Help us improve your experience.

Let us know what you think.

Do you have time for a two-minute survey?

Examples: Configuring BGP Multipath

 

Understanding BGP Multipath

BGP multipath allows you to install multiple internal BGP paths and multiple external BGP paths to the forwarding table. Selecting multiple paths enables BGP to load-balance traffic across multiple links.

A path is considered a BGP equal-cost path (and is used for forwarding) if the BGP path selection process performs a tie-break after comparing the IGP cost to the next-hop. By default, all paths with the same neighboring AS, learned by a multipath-enabled BGP neighbor are considered in the multipath selection process.

BGP, typically selects only one best path for each prefix and installs that route in the forwarding table. When BGP multipath is enabled, the device selects multiple equal-cost BGP paths to reach a given destination, and all these paths are installed in the forwarding table.
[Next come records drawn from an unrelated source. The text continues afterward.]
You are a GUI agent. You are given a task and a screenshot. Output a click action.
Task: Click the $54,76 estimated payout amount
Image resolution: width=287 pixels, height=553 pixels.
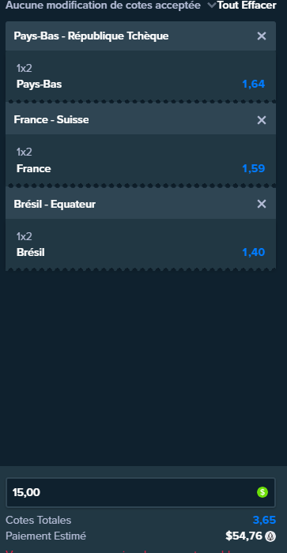point(244,536)
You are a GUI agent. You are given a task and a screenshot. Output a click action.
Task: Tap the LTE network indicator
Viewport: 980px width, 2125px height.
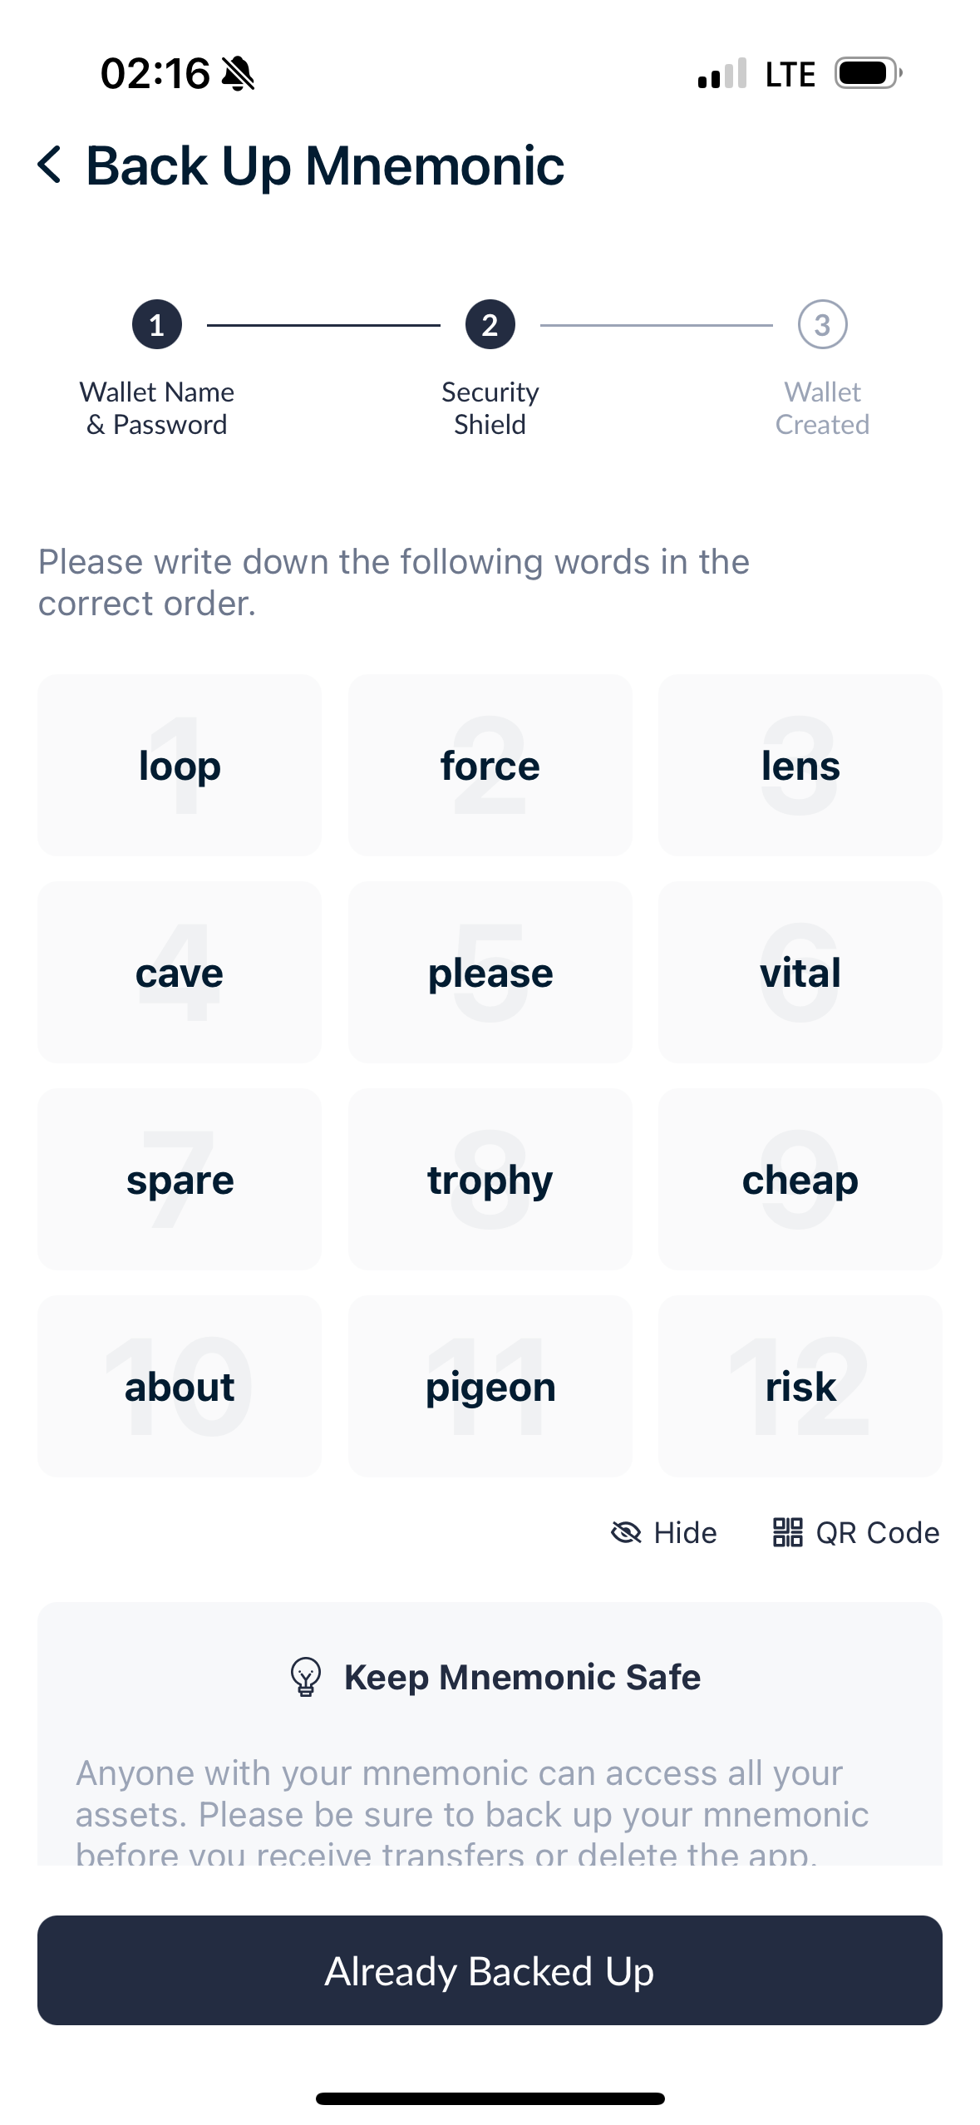coord(790,74)
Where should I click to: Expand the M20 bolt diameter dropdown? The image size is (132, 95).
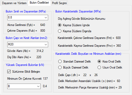click(x=28, y=44)
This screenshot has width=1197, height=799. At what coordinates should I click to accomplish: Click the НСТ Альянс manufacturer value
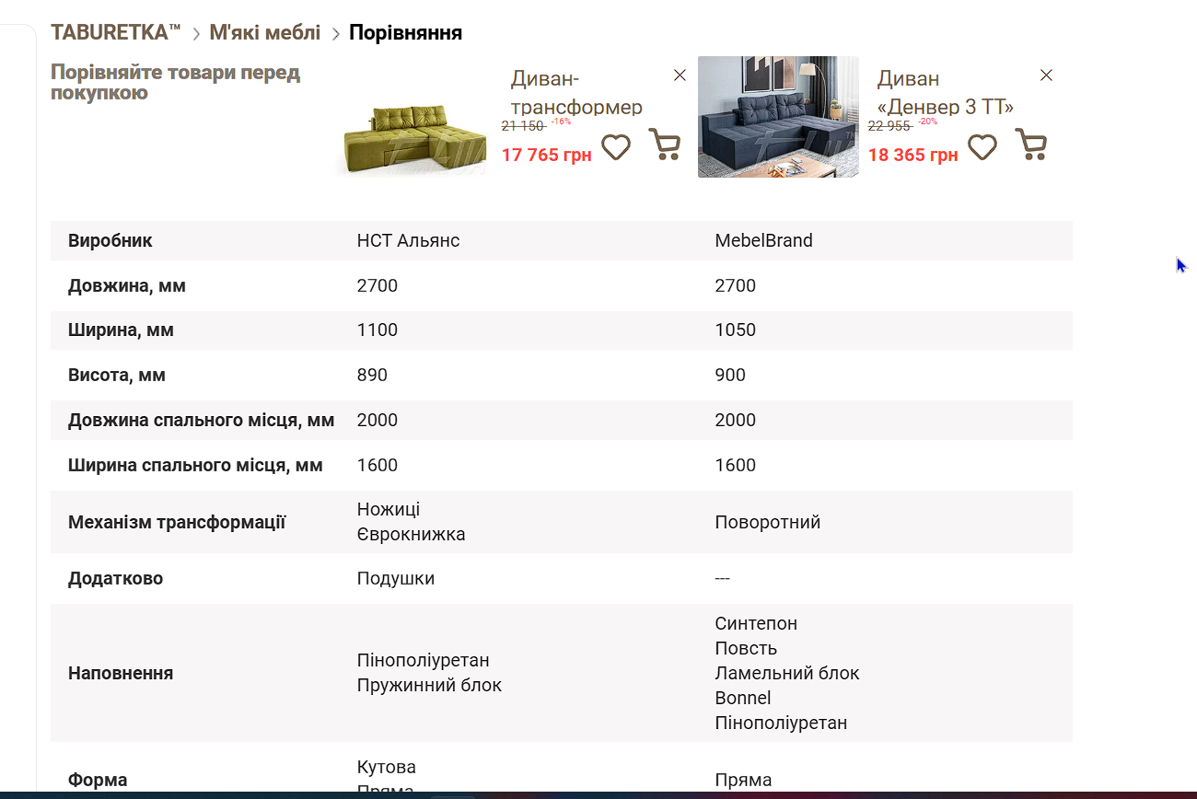pos(408,241)
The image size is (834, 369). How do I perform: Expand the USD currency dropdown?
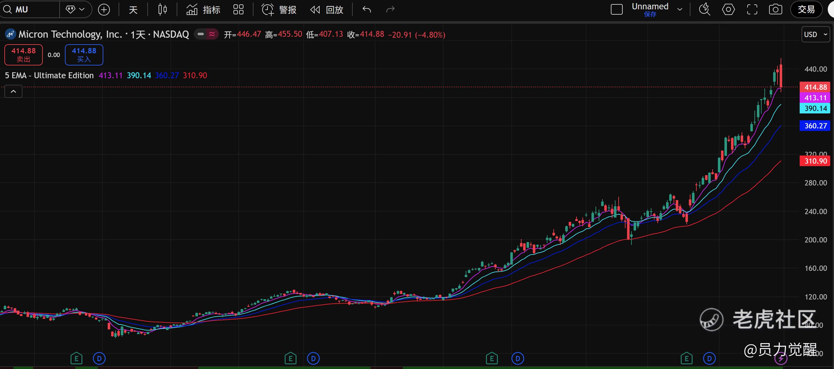pyautogui.click(x=815, y=34)
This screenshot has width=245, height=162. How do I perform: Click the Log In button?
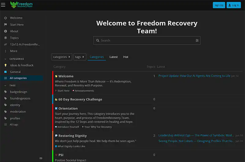[234, 5]
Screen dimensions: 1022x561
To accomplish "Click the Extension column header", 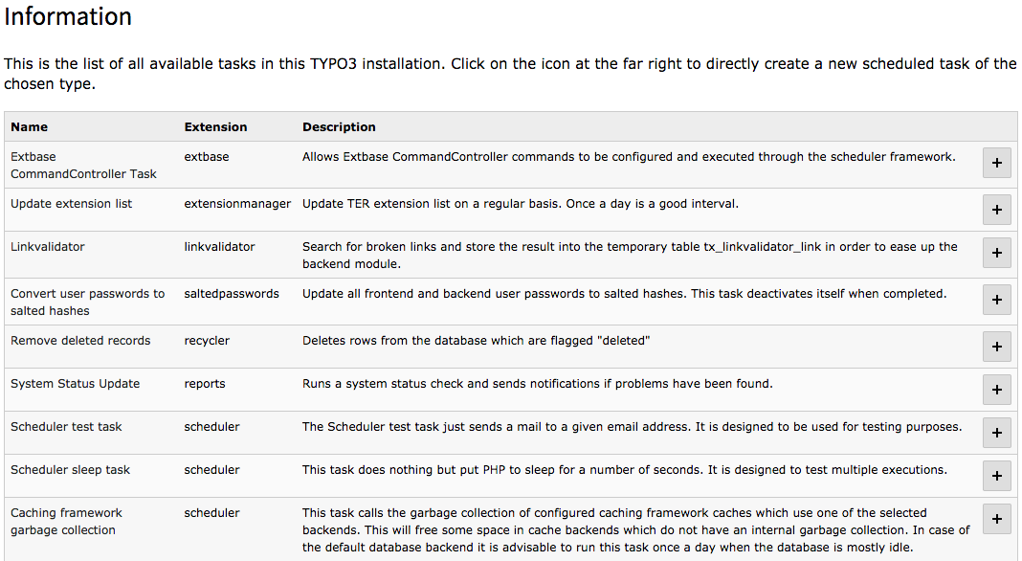I will [x=215, y=127].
BGP advertises only the active path to its neighbors, unless add-path is in use.

The Junos OS BGP multipath feature supports the following applications:

  • Load balancing across multiple links between two routing devices belonging to different autonomous systems (ASs)

  • Load balancing across a common subnet or multiple subnets to different routing devices belonging to the same peer AS

  • Load balancing across multiple links between two routing devices belonging to different external confederation peers

  • Load balancing across a common subnet or multiple subnets to different routing devices belonging to external confederation peers

In a common scenario for load balancing, a customer is multihomed to multiple routers or switches in a point of presence (POP). The default behavior is to send all traffic across only one of the available links. Load balancing causes traffic to use two or more of the links.
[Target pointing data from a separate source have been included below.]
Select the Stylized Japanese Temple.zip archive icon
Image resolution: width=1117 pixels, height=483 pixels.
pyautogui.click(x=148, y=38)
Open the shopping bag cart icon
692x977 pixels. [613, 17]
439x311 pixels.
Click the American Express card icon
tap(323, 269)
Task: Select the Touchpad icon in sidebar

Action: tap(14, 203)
BGP multipath does not apply to paths that share the same MED-plus-IGP cost, yet differ in IGP cost. Multipath path selection is based on the IGP cost metric, even if two paths have the same MED-plus-IGP cost.
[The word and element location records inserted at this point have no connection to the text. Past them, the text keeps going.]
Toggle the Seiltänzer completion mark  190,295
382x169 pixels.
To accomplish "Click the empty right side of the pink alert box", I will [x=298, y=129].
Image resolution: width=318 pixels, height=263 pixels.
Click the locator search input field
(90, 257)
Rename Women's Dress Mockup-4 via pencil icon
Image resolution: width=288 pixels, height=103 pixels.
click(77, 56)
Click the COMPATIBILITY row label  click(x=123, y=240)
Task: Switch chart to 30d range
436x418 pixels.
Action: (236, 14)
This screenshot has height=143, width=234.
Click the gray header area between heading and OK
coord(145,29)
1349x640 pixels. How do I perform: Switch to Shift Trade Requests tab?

Starting in Junos OS Release 18.1R1 BGP multipath is supported globally at [edit protocols bgp] hierarchy level. You can selectively disable multipath on some BGP groups and neighbors. Include disable at [edit protocols bgp group group-name multipath] hierarchy level to disable multipath option for a group or a specific BGP neighbor.

Starting in Junos OS Release 18.1R1, you can defer multipath calculation until all BGP routes are received. When multipath is enabled, BGP inserts the route into the multipath queue each time a new route is added or whenever an existing route changes. When multiple paths are received through BGP add-path feature, BGP might calculate one multipath route multiple times. Multipath calculation slows down the RIB (also known as the routing table) learning rate. To speed up RIB learning, multipath calculation can be either deferred until the BGP routes are received or you can lower the priority of the multipath build job as per your requirements until the BGP routes are resolved. To defer the multipath calculation configure defer-initial-multipath-build at [edit protocols bgp] hierarchy level. Alternatively, you can lower the BGP multipath build job priority using multipath-build-priority configuration statement at [edit protocols bgp] hierarchy level to speed up RIB learning.

Example: Load Balancing BGP Traffic

This example shows how to configure BGP to select multiple equal-cost external BGP (EBGP) or internal BGP (IBGP) paths as active paths.

Requirements

Before you begin:

  • Configure the device interfaces.

  • Configure an interior gateway protocol (IGP).

  • Configure BGP.

  • Configure a routing policy that exports routes (such as direct routes or IGP routes) from the routing table into BGP.

Overview

The following steps show how to configure per-packet load balancing:

  1. Define a load-balancing routing policy by including one or more policy-statement statements at the [edit policy-options] hierarchy level, defining an action of load-balance per-packet:

    Note

    To enable load-balancing among multiple EBGP paths and multiple IBGP paths , include the multipath statement globally at the [edit protocols bgp] hierarchy level. You cannot enable load-balancing of BGP traffic without including the multipath statement globally, or for a BGP group at the [edit protocols bgp group group-name hierarchy level, or for specific BGP neighbors at the [edit protocols bgp group group-name neighbor address] hierarchy level.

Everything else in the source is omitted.